It’s no longer cliché to think of cybersecurity as an arms race. Cyber-attackers and their victims have been scrambling for a leg up over each other for ages, so governments are noticeably ramping up their levels of intervention. And rightly so.
The U.S. Defense Department is already working with executives from high-frequency trading firms and others on Wall Street, exploring how hackers might exploit market vulnerabilities, according to The Wall Street Journal on last weekend.
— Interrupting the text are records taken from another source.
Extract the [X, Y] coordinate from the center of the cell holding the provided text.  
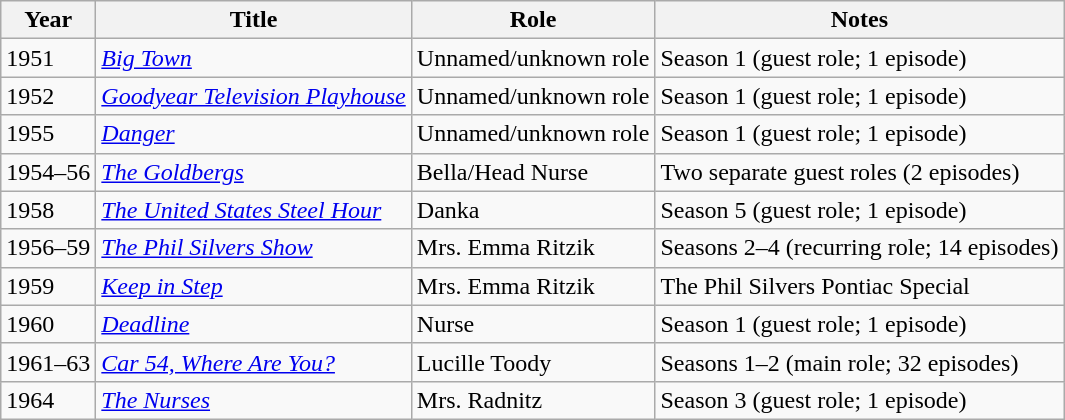
1961–63 [48, 362]
1951 [48, 58]
The Phil Silvers Pontiac Special [860, 286]
Big Town [254, 58]
Year [48, 20]
Deadline [254, 324]
Seasons 1–2 (main role; 32 episodes) [860, 362]
Seasons 2–4 (recurring role; 14 episodes) [860, 248]
1954–56 [48, 172]
Car 54, Where Are You? [254, 362]
Bella/Head Nurse [533, 172]
Nurse [533, 324]
Danger [254, 134]
The Nurses [254, 400]
Two separate guest roles (2 episodes) [860, 172]
1955 [48, 134]
1959 [48, 286]
1956–59 [48, 248]
Goodyear Television Playhouse [254, 96]
1964 [48, 400]
1958 [48, 210]
Danka [533, 210]
Season 3 (guest role; 1 episode) [860, 400]
Season 5 (guest role; 1 episode) [860, 210]
1952 [48, 96]
The United States Steel Hour [254, 210]
Title [254, 20]
Mrs. Radnitz [533, 400]
Role [533, 20]
Lucille Toody [533, 362]
Notes [860, 20]
Keep in Step [254, 286]
The Goldbergs [254, 172]
The Phil Silvers Show [254, 248]
1960 [48, 324]
Search for the cell housing the specified text and yield its [x, y] center coordinate. 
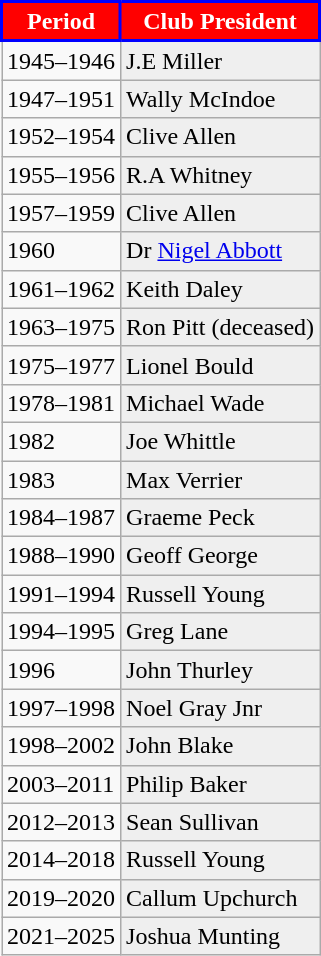
Sean Sullivan [220, 822]
1996 [62, 670]
1998–2002 [62, 746]
R.A Whitney [220, 175]
Lionel Bould [220, 365]
Noel Gray Jnr [220, 708]
Philip Baker [220, 784]
2021–2025 [62, 936]
1952–1954 [62, 137]
1975–1977 [62, 365]
2003–2011 [62, 784]
1955–1956 [62, 175]
1984–1987 [62, 518]
1982 [62, 441]
1991–1994 [62, 594]
1994–1995 [62, 632]
Joshua Munting [220, 936]
Wally McIndoe [220, 99]
John Blake [220, 746]
1961–1962 [62, 289]
Ron Pitt (deceased) [220, 327]
1997–1998 [62, 708]
2019–2020 [62, 898]
Callum Upchurch [220, 898]
Keith Daley [220, 289]
Michael Wade [220, 403]
1945–1946 [62, 60]
1983 [62, 479]
1988–1990 [62, 556]
1960 [62, 251]
1957–1959 [62, 213]
1963–1975 [62, 327]
Club President [220, 22]
Joe Whittle [220, 441]
Greg Lane [220, 632]
Max Verrier [220, 479]
J.E Miller [220, 60]
Period [62, 22]
Graeme Peck [220, 518]
Dr Nigel Abbott [220, 251]
2014–2018 [62, 860]
John Thurley [220, 670]
2012–2013 [62, 822]
Geoff George [220, 556]
1947–1951 [62, 99]
1978–1981 [62, 403]
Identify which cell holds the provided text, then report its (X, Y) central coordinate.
There are even bills in Congress to help the SEC improve cybersecurity and empower hacking victims, as well as an EU data privacy regulation that goes into effect next year.
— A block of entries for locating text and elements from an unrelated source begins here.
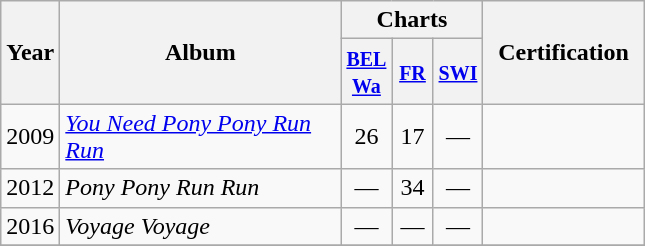
26 (366, 136)
Certification (564, 52)
Album (200, 52)
SWI (458, 72)
You Need Pony Pony Run Run (200, 136)
Year (30, 52)
Pony Pony Run Run (200, 188)
Voyage Voyage (200, 226)
FR (412, 72)
2012 (30, 188)
2009 (30, 136)
34 (412, 188)
BEL Wa (366, 72)
17 (412, 136)
2016 (30, 226)
Charts (412, 20)
Find where the given text appears and provide that cell's center as (x, y) coordinate. 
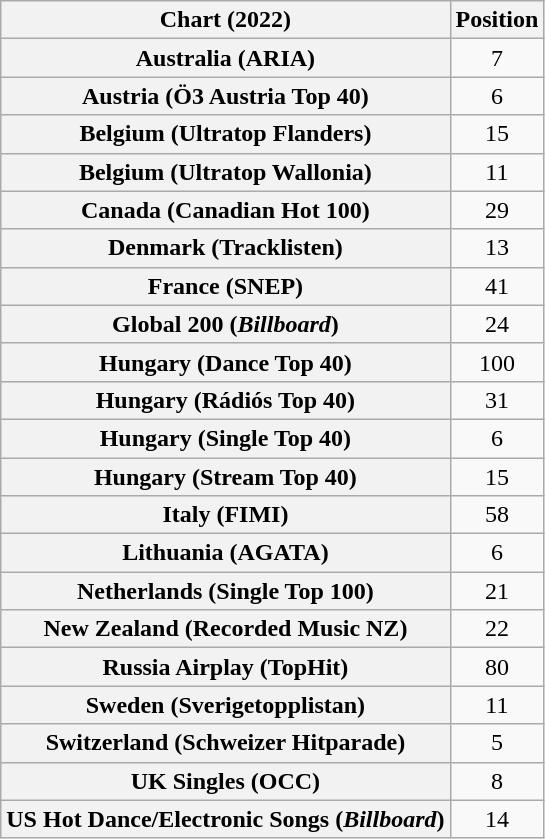
41 (497, 286)
5 (497, 743)
22 (497, 629)
13 (497, 248)
US Hot Dance/Electronic Songs (Billboard) (226, 819)
Denmark (Tracklisten) (226, 248)
Hungary (Dance Top 40) (226, 362)
Australia (ARIA) (226, 58)
Chart (2022) (226, 20)
8 (497, 781)
Hungary (Stream Top 40) (226, 477)
Hungary (Rádiós Top 40) (226, 400)
100 (497, 362)
UK Singles (OCC) (226, 781)
Position (497, 20)
Italy (FIMI) (226, 515)
New Zealand (Recorded Music NZ) (226, 629)
Belgium (Ultratop Wallonia) (226, 172)
29 (497, 210)
58 (497, 515)
Canada (Canadian Hot 100) (226, 210)
21 (497, 591)
Lithuania (AGATA) (226, 553)
31 (497, 400)
7 (497, 58)
24 (497, 324)
Austria (Ö3 Austria Top 40) (226, 96)
14 (497, 819)
France (SNEP) (226, 286)
Russia Airplay (TopHit) (226, 667)
Switzerland (Schweizer Hitparade) (226, 743)
80 (497, 667)
Hungary (Single Top 40) (226, 438)
Netherlands (Single Top 100) (226, 591)
Sweden (Sverigetopplistan) (226, 705)
Belgium (Ultratop Flanders) (226, 134)
Global 200 (Billboard) (226, 324)
From the cell containing the given text, extract its center point as (X, Y) coordinate. 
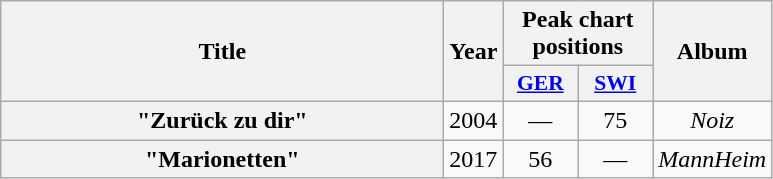
Peak chart positions (578, 34)
Noiz (712, 120)
Title (222, 52)
GER (540, 84)
56 (540, 159)
Album (712, 52)
MannHeim (712, 159)
2004 (474, 120)
Year (474, 52)
"Marionetten" (222, 159)
75 (616, 120)
SWI (616, 84)
2017 (474, 159)
"Zurück zu dir" (222, 120)
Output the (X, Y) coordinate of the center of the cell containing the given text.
“Regulators are training their sites on policies, practices and people,” Financial Advisor stated last week, noting the SEC’s renewed focus on its own cybersecurity — and that of others. “The agency is making it increasingly clear that it expects those it regulates to up their games as well.”
Governments mandates for cybersecurity are increasingly essential as threat actors continue to change tactics. For example, a group responsible for billions of dollars in cyber-theft across the globe has recently escalated its game, making its intrusions even more difficult to detect.
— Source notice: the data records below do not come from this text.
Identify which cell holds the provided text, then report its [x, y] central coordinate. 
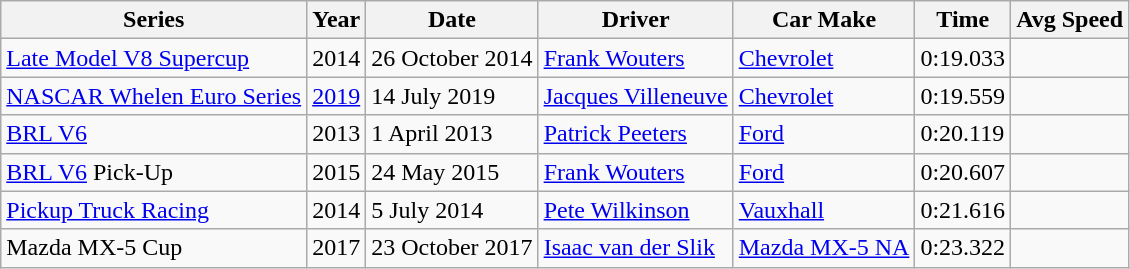
23 October 2017 [452, 248]
Avg Speed [1070, 20]
0:19.033 [963, 58]
BRL V6 [154, 134]
14 July 2019 [452, 96]
Mazda MX-5 Cup [154, 248]
NASCAR Whelen Euro Series [154, 96]
Late Model V8 Supercup [154, 58]
2013 [336, 134]
Vauxhall [824, 210]
0:20.607 [963, 172]
0:19.559 [963, 96]
26 October 2014 [452, 58]
5 July 2014 [452, 210]
Pickup Truck Racing [154, 210]
Time [963, 20]
Patrick Peeters [636, 134]
0:23.322 [963, 248]
Mazda MX-5 NA [824, 248]
Pete Wilkinson [636, 210]
0:21.616 [963, 210]
2019 [336, 96]
1 April 2013 [452, 134]
0:20.119 [963, 134]
Jacques Villeneuve [636, 96]
Series [154, 20]
Driver [636, 20]
Year [336, 20]
2017 [336, 248]
Isaac van der Slik [636, 248]
BRL V6 Pick-Up [154, 172]
24 May 2015 [452, 172]
2015 [336, 172]
Date [452, 20]
Car Make [824, 20]
Determine the [X, Y] coordinate at the center of the cell enclosing the given text.  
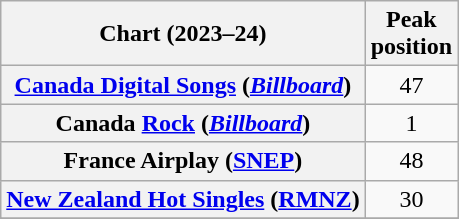
47 [411, 85]
New Zealand Hot Singles (RMNZ) [183, 199]
Canada Digital Songs (Billboard) [183, 85]
30 [411, 199]
Canada Rock (Billboard) [183, 123]
1 [411, 123]
Peakposition [411, 34]
France Airplay (SNEP) [183, 161]
48 [411, 161]
Chart (2023–24) [183, 34]
Capture the cell that displays the provided text and extract its [x, y] central coordinate. 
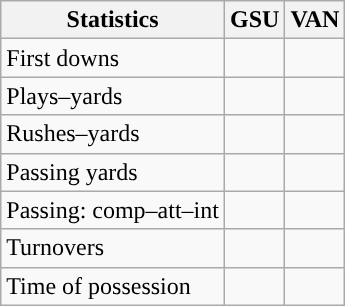
Statistics [113, 20]
Turnovers [113, 248]
First downs [113, 58]
Time of possession [113, 286]
Passing yards [113, 172]
Plays–yards [113, 96]
Rushes–yards [113, 134]
GSU [254, 20]
VAN [315, 20]
Passing: comp–att–int [113, 210]
Provide the [x, y] coordinate of the cell's center where the given text is located.  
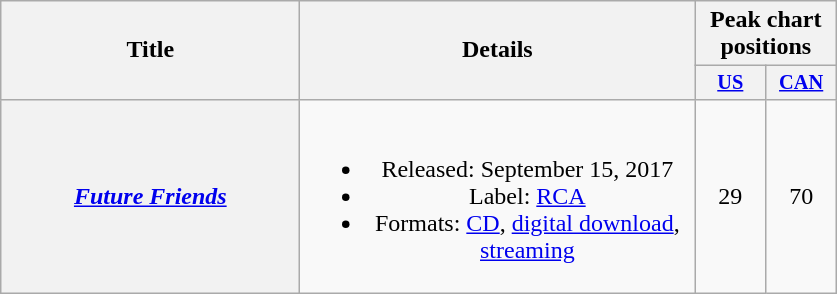
70 [802, 196]
Title [150, 50]
Details [498, 50]
Future Friends [150, 196]
Peak chart positions [766, 34]
US [730, 83]
Released: September 15, 2017Label: RCAFormats: CD, digital download, streaming [498, 196]
CAN [802, 83]
29 [730, 196]
For the text-containing cell, return its midpoint in (X, Y) coordinate format. 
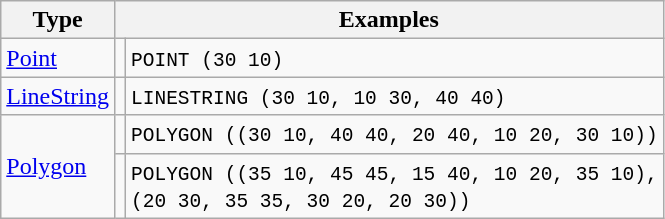
LINESTRING (30 10, 10 30, 40 40) (395, 96)
Examples (388, 20)
Type (58, 20)
Point (58, 58)
LineString (58, 96)
POLYGON ((35 10, 45 45, 15 40, 10 20, 35 10), (20 30, 35 35, 30 20, 20 30)) (395, 186)
POLYGON ((30 10, 40 40, 20 40, 10 20, 30 10)) (395, 134)
Polygon (58, 166)
POINT (30 10) (395, 58)
Determine the [x, y] coordinate at the center of the cell enclosing the given text.  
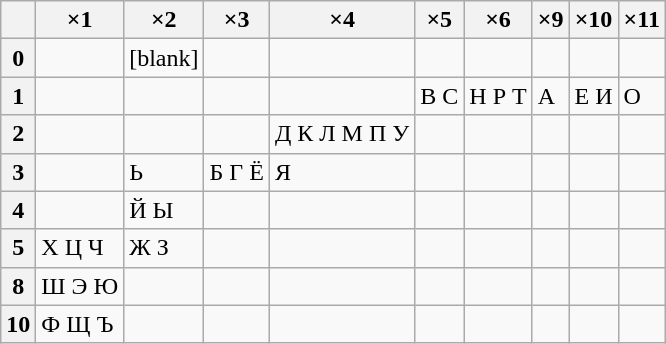
×10 [594, 20]
Н Р Т [498, 96]
В С [440, 96]
8 [18, 286]
×11 [642, 20]
Ф Щ Ъ [80, 324]
×3 [236, 20]
Ь [164, 172]
4 [18, 210]
А [550, 96]
Я [342, 172]
Д К Л М П У [342, 134]
Б Г Ё [236, 172]
×2 [164, 20]
2 [18, 134]
×4 [342, 20]
×5 [440, 20]
Х Ц Ч [80, 248]
×6 [498, 20]
Ж З [164, 248]
Е И [594, 96]
×1 [80, 20]
5 [18, 248]
Й Ы [164, 210]
Ш Э Ю [80, 286]
0 [18, 58]
О [642, 96]
×9 [550, 20]
10 [18, 324]
[blank] [164, 58]
1 [18, 96]
3 [18, 172]
Capture the cell that displays the provided text and extract its (x, y) central coordinate. 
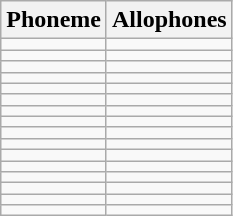
Allophones (169, 20)
Phoneme (54, 20)
Extract the [x, y] coordinate from the center of the cell holding the provided text.  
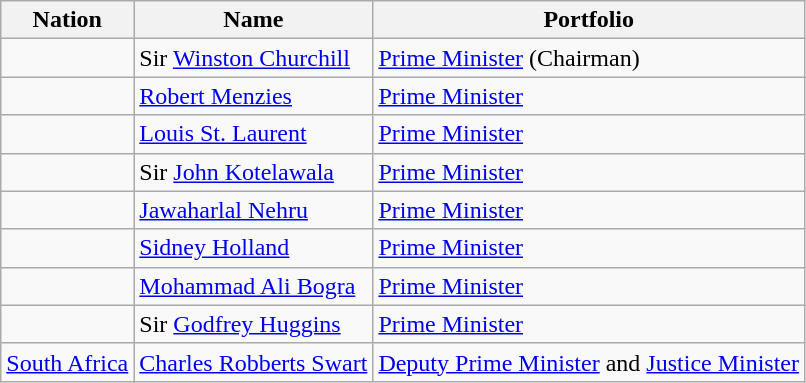
Nation [68, 20]
Deputy Prime Minister and Justice Minister [589, 362]
Sidney Holland [254, 248]
Mohammad Ali Bogra [254, 286]
Sir Godfrey Huggins [254, 324]
Portfolio [589, 20]
Robert Menzies [254, 96]
Jawaharlal Nehru [254, 210]
Charles Robberts Swart [254, 362]
Sir John Kotelawala [254, 172]
Name [254, 20]
South Africa [68, 362]
Sir Winston Churchill [254, 58]
Louis St. Laurent [254, 134]
Prime Minister (Chairman) [589, 58]
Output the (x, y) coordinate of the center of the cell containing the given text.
The Evolving Cyber-Battlefield
More than half (58 percent) of small businesses in a survey released last week had been hacked, but most of the victims didn’t even realize it until after researchers showed them a list of cyberattack methods. And hackers have found other ways to sneak into your network — apart from your laptops and mobile devices — including the IoT sensors you use to collect massive volumes of critical useful data.
“Industrial Internet of Things (IIoT) brings many great things to the table … a plethora of functions designed to make modern plants functional and streamlined,” PACE stated last week. “However, modernizing manufacturing plant to include the IIoT also means it will become vulnerable to cyber-attack.”
Other cybercrime evolutions include skyrocketing sales of nefariously lucrative ransomware on the dark web — up more than 2,500 percent since 2016 — according to a report released last week. This out-of-the-box technology doesn’t require much software savvy, and increasingly popular cryptocurrencies such as bitcoin offer unprecedented anonymity to perpetrators.
But U.S. officials want to undercut that anonymity.
Are the Bad Guys Winning?
The FBI is trying to expose hackers, especially those of the state-sponsored and organized criminal varieties, according to Nextgov this month. And the bureau’s cyber response team isn’t messing around; the penalties it seeks for cyber-attackers include public shaming, prison sentences and even “battlefield death.”
Some of those state-sponsored actors are going after U.S. elections, the Department of Homeland Security stated last month. So researchers associated with the DEF CON hacking conference — where hackers successfully breached more than 25 pieces of election equipment this year — announced last week that cyber-community members will team up with national security leaders, academic institutions and others to seek ways of making U.S elections more secure.
“No matter the level of nation-state hacking or interference in 2016, if our enemy’s goal is to shake public confidence about the security of the vote, they may already be winning,” the DEF CON report stated.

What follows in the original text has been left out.